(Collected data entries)

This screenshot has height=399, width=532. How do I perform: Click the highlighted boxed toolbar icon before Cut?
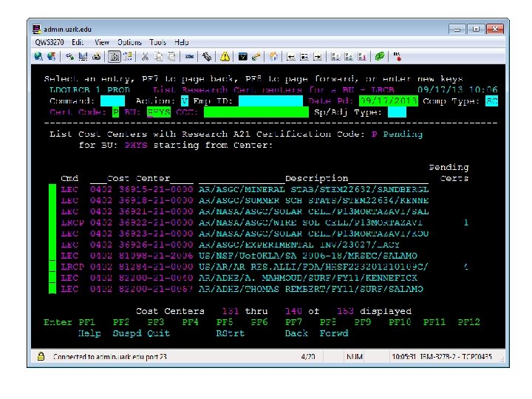115,55
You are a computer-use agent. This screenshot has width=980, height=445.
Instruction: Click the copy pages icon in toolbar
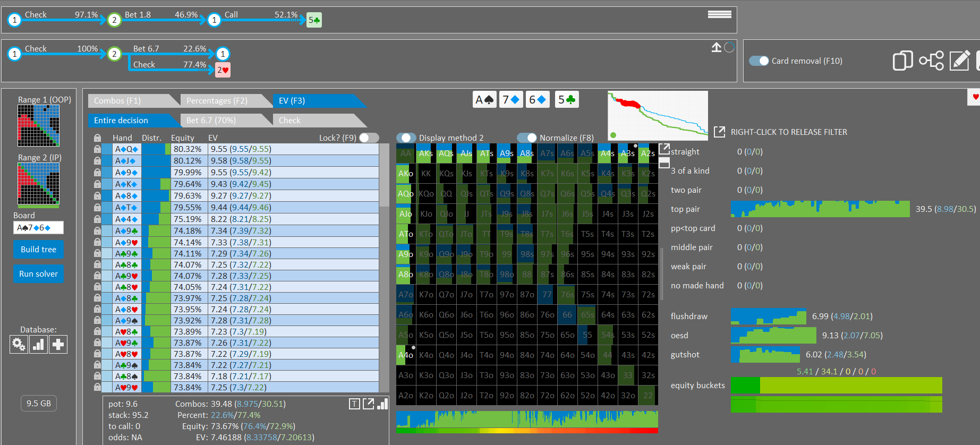click(902, 61)
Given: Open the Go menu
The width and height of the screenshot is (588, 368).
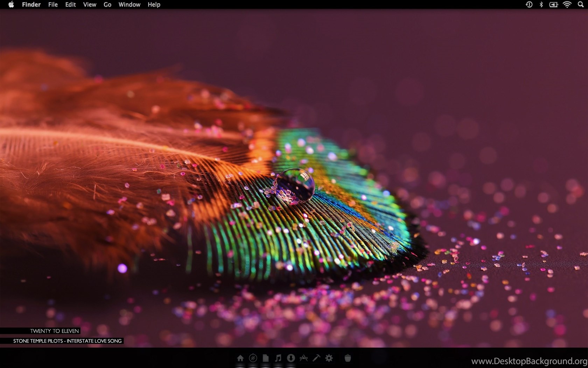Looking at the screenshot, I should click(x=107, y=5).
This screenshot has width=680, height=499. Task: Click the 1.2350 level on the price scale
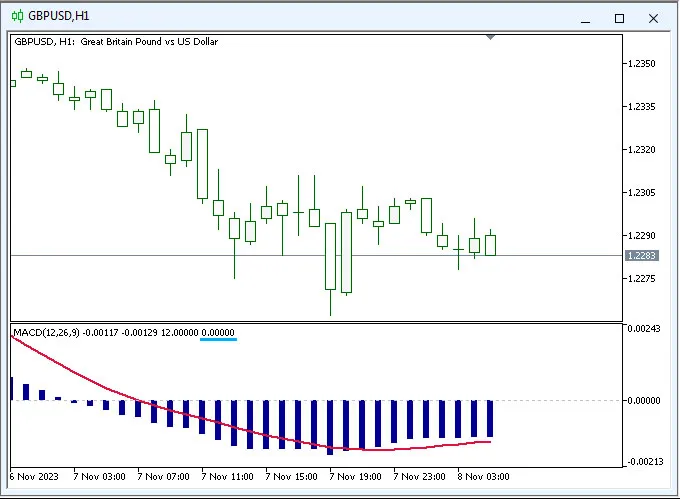[x=640, y=64]
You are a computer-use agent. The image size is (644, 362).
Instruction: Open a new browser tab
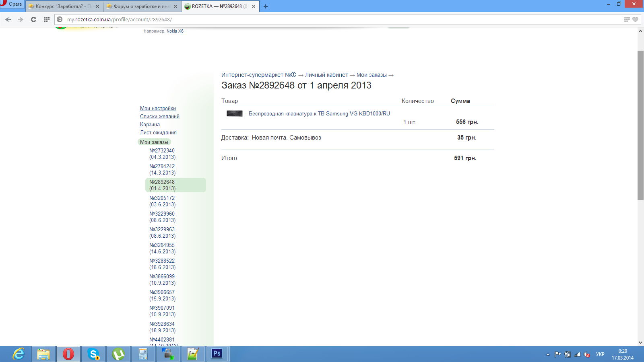pos(266,6)
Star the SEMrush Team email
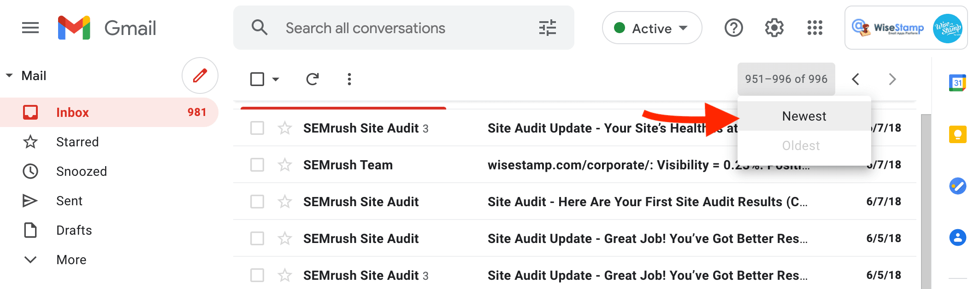Viewport: 980px width, 289px height. pos(285,165)
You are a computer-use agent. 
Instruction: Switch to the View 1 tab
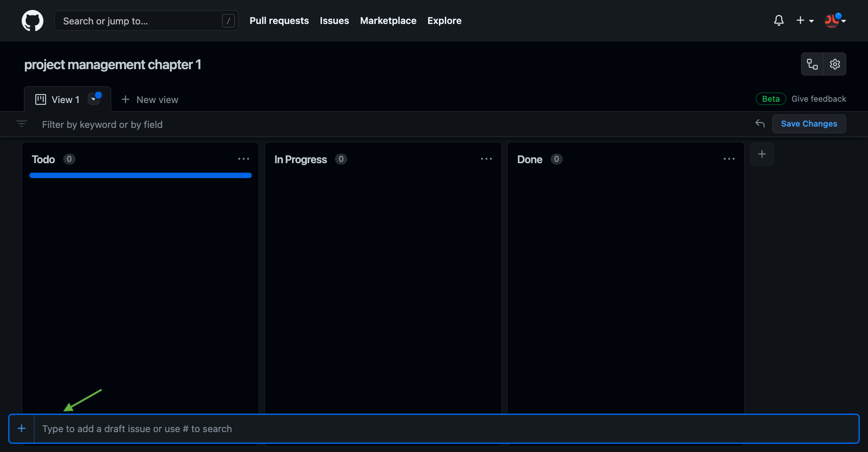pos(59,99)
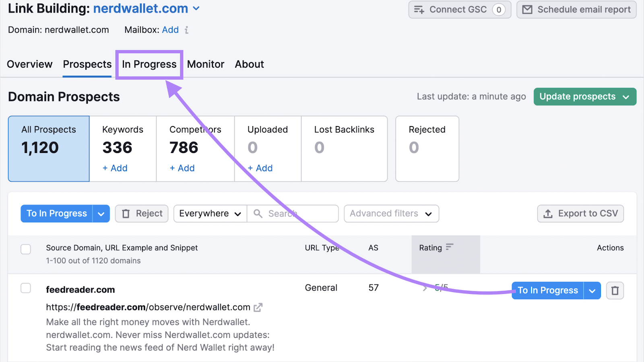Switch to the In Progress tab

tap(149, 64)
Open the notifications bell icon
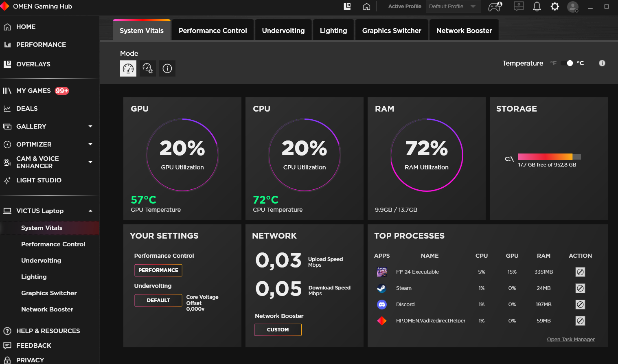 coord(537,7)
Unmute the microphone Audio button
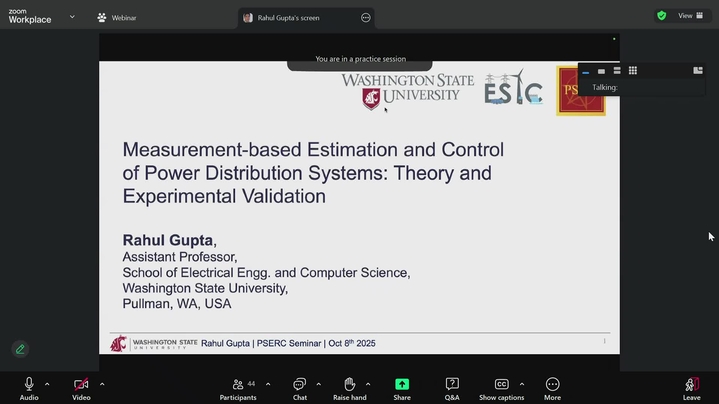The height and width of the screenshot is (404, 719). click(29, 385)
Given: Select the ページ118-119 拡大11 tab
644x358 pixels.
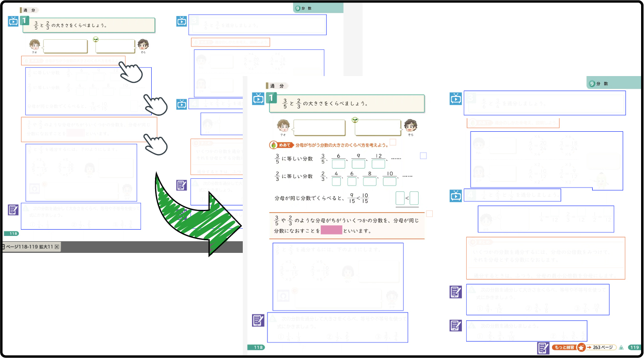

**Task to complete**
Copy every line in the entries above that has the string "computer" in it.

**Exercise output**
You are a computer-use agent. This screenshot has width=980, height=445.
You are a computer-use agent. The image size is (644, 362).
You are a computer-use agent. 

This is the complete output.